Widely travelled theatre production Twenty Fifteen left a lasting impression at the ongoing Harare International Festival of the Arts (HIFA).
Staging in a once off show at the ZB Reps Theatre this morning, the Kuenda Arts production was nothing short of amazing.
The cast showed a very refreshing multi-role play, embracing different characters across genders, and at many times changing their characters while managing not to confuse their audience.
To add on to the versatility of the cast were their remarkable dance skills showcased in different genres including contemporary dance, break dance, ballad and even the popular ‘clarks’ moves.
Their use of live music went a long way in complementing the already perfect showcase.
To seal off their performance, the cast put up sterile solo dance moves.
The show features local artistes selected by the Zimbabwe-German Society and Jibilika Dance Trust including mbira artiste Hope Masike, Tumbuka dancer Maylene Chenyeraji, beat boxer Probeatz, Yeukai Zinyoro from Rolx Dance group, National Arts Merit Award winning actor Tafadzwa Hananda and Tanaka Lionel Roki and Kelvin Campbell of the Zim Flava group.
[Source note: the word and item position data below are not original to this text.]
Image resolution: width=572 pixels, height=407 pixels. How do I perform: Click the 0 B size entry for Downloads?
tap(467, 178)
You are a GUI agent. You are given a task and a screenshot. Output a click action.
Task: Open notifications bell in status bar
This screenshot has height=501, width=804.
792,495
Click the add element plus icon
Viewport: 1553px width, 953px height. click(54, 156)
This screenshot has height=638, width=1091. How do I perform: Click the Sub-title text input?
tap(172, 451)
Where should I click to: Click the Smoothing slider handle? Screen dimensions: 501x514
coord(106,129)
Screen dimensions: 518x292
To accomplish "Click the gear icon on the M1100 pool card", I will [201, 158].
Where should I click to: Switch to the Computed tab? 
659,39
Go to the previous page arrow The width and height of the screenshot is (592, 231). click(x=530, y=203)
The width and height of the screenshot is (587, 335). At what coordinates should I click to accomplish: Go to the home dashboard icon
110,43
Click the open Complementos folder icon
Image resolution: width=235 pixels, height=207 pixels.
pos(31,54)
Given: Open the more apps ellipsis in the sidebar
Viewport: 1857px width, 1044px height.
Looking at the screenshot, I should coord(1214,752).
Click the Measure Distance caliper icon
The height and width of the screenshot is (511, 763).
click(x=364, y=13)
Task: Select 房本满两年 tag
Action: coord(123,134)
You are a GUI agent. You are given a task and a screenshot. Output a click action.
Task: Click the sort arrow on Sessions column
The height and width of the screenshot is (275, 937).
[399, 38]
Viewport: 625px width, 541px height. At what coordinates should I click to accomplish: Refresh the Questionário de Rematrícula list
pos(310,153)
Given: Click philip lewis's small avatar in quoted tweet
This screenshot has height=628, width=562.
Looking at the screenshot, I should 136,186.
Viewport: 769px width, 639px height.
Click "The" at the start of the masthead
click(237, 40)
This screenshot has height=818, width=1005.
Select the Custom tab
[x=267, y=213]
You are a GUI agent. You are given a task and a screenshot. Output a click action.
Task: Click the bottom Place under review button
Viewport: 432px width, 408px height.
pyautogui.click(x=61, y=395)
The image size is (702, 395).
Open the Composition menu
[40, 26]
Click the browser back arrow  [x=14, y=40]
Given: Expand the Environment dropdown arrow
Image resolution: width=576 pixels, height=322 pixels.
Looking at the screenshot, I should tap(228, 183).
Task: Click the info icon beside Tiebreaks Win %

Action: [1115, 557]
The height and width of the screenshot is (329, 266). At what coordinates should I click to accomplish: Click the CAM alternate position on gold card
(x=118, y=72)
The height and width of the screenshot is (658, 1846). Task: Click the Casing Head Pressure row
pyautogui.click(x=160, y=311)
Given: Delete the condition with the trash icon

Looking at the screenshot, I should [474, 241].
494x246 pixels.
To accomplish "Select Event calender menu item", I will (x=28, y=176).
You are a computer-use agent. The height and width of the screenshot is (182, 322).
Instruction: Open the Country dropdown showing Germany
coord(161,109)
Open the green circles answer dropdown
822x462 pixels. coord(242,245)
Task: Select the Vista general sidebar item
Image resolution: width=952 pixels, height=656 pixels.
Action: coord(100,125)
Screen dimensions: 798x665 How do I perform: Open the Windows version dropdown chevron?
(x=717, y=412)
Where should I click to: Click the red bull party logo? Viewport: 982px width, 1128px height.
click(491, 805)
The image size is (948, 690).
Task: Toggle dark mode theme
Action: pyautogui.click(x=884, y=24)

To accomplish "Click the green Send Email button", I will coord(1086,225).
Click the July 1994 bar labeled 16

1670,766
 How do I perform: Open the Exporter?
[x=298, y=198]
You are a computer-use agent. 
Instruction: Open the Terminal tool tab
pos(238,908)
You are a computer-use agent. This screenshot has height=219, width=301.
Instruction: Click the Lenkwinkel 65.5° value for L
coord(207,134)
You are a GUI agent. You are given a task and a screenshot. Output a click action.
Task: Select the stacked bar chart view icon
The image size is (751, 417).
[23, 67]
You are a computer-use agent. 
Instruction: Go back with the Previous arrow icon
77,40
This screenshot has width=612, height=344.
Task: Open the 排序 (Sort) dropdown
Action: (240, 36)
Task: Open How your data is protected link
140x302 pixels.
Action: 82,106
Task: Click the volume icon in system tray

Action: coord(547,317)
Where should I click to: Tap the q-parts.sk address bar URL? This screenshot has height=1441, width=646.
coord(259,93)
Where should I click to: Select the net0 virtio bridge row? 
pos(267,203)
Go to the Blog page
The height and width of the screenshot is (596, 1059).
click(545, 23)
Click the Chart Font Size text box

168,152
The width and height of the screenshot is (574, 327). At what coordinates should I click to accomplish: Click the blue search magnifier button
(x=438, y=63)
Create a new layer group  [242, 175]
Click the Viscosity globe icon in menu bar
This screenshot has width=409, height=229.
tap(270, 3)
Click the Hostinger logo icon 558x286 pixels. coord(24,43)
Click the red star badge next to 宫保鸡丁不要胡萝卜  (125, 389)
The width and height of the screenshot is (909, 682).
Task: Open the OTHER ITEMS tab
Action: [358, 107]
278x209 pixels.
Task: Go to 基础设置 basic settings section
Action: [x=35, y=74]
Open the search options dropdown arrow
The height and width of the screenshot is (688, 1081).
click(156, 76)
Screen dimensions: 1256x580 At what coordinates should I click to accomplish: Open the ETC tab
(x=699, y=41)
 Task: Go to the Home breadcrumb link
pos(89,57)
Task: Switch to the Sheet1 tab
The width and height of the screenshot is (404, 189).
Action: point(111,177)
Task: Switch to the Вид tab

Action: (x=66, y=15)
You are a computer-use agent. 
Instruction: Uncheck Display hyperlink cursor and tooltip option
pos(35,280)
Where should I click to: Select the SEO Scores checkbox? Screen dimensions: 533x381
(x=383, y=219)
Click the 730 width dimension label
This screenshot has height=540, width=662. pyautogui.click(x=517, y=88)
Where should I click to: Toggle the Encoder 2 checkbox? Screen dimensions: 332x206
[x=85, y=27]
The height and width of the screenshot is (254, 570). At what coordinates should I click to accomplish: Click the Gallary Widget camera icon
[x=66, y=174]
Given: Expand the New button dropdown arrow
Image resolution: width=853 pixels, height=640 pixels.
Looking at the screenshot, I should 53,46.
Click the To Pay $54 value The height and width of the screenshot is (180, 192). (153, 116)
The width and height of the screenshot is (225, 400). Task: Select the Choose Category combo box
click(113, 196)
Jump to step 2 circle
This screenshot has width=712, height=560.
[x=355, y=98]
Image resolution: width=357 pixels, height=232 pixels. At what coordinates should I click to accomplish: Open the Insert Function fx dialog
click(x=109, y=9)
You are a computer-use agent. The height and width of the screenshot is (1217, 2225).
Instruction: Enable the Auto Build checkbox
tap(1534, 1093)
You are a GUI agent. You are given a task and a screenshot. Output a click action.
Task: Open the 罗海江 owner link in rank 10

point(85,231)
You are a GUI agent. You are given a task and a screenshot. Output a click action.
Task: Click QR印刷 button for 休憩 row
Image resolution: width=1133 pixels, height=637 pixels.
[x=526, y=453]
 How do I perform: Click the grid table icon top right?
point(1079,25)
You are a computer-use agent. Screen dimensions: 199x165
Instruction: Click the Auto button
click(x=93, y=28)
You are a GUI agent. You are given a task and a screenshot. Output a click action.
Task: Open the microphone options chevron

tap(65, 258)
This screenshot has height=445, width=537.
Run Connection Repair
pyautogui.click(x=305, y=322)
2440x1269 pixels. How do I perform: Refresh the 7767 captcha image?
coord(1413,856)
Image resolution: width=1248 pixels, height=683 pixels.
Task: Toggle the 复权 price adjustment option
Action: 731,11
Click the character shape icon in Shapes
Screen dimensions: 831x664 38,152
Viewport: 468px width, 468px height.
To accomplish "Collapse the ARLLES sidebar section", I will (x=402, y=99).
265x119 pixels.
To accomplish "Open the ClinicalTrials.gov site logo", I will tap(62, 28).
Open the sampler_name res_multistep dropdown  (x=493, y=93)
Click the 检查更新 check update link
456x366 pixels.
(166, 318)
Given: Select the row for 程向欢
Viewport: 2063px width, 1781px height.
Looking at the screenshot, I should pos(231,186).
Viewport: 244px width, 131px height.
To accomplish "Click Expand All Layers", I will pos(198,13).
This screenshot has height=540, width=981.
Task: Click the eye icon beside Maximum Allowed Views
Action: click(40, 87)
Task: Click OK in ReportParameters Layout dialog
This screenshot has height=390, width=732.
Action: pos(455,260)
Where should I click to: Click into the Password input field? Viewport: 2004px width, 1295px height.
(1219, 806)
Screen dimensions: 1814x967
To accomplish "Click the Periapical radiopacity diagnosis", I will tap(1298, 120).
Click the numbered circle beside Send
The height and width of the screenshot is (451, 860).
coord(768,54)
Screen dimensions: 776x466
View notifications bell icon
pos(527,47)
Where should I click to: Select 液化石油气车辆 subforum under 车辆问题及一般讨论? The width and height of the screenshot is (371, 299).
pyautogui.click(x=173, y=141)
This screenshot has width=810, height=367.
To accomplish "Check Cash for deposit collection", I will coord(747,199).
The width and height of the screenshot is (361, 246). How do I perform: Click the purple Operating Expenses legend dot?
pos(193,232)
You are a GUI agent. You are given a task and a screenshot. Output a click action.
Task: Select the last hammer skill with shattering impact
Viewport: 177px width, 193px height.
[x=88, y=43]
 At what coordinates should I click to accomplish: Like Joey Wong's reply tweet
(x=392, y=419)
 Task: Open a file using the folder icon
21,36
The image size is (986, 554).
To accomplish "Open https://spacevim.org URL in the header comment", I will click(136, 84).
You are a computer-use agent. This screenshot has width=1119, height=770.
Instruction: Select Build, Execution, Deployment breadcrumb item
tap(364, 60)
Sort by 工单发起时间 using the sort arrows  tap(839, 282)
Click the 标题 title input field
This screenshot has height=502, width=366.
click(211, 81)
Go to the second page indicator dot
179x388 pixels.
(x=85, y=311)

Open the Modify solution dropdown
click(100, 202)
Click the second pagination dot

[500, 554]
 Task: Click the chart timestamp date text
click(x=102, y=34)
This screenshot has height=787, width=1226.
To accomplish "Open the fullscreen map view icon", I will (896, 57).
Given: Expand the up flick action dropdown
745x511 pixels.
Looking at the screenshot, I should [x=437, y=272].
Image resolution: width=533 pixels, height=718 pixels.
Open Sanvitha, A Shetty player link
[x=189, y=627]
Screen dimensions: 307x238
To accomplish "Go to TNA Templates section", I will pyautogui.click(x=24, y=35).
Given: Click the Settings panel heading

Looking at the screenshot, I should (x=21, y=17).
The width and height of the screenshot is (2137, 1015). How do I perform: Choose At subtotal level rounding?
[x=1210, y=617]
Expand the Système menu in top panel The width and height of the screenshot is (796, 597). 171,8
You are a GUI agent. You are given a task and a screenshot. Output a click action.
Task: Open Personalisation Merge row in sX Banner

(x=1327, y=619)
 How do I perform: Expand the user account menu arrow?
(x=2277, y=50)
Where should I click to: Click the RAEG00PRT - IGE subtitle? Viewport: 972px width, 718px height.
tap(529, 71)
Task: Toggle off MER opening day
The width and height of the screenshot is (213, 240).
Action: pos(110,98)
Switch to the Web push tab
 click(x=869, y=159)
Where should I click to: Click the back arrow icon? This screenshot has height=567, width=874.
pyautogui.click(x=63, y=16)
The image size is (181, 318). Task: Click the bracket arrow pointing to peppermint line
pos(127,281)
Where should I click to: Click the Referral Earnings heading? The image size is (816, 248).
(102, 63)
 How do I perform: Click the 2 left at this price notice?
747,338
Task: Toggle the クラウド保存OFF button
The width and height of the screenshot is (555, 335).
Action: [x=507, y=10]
Foreign artistes include Antonio Bukhar and Ronald Kibirige from Uganda, the producer Cindy Jänicke, the artistic director Atif Hussein, actor Tobias Schulze, musician Kilian Unger and videographer Xaver Xylophon, all from Germany, French dancer Pascale Firholz and Swiss choreographer Olivia Marinoni
They recently returned from a successful three month long tour of Europe.
Meanwhile, HIFA kicked off on a low note with a fair share of disappointing performances yesterday.
Newcomers, Fab Fusion and the Ovation Band who performed at the Coca Cola Green failed to impress their audience.
Throughout the show, revelers could move around the venue, some even leaving.
Their lead vocalists’ voice projection was very poor that it could often be buried by the live instrumentation to the extent that one could barely hear what they were singing.
Veteran arts reporter and ZimboJam editor Takudzwa Chihambakwe said, “The afro-jazz band really need time to build up performance and get used to staging in front of a large magnitude of people.
“We have a lot of bands who can do better at the same slot, this is one of the reasons why local art is underrated, and you are leaving out the cream in favour of amateurs.”
Fab Fusion had their first performance last December.
Another disappointing show was the much anticipated official opening, which featured high flying afro-fusion band Mokoomba and various other performers.
Though Mokoomba did their best to keep up with their reputation of being the best stage performers in the country, their collaborative partners dragged them down at every turn.
The show could have served the best of music if the band had gone solo or been paired with other greats at the festival such as Hope Masike, True Vibenation or Salif Keita.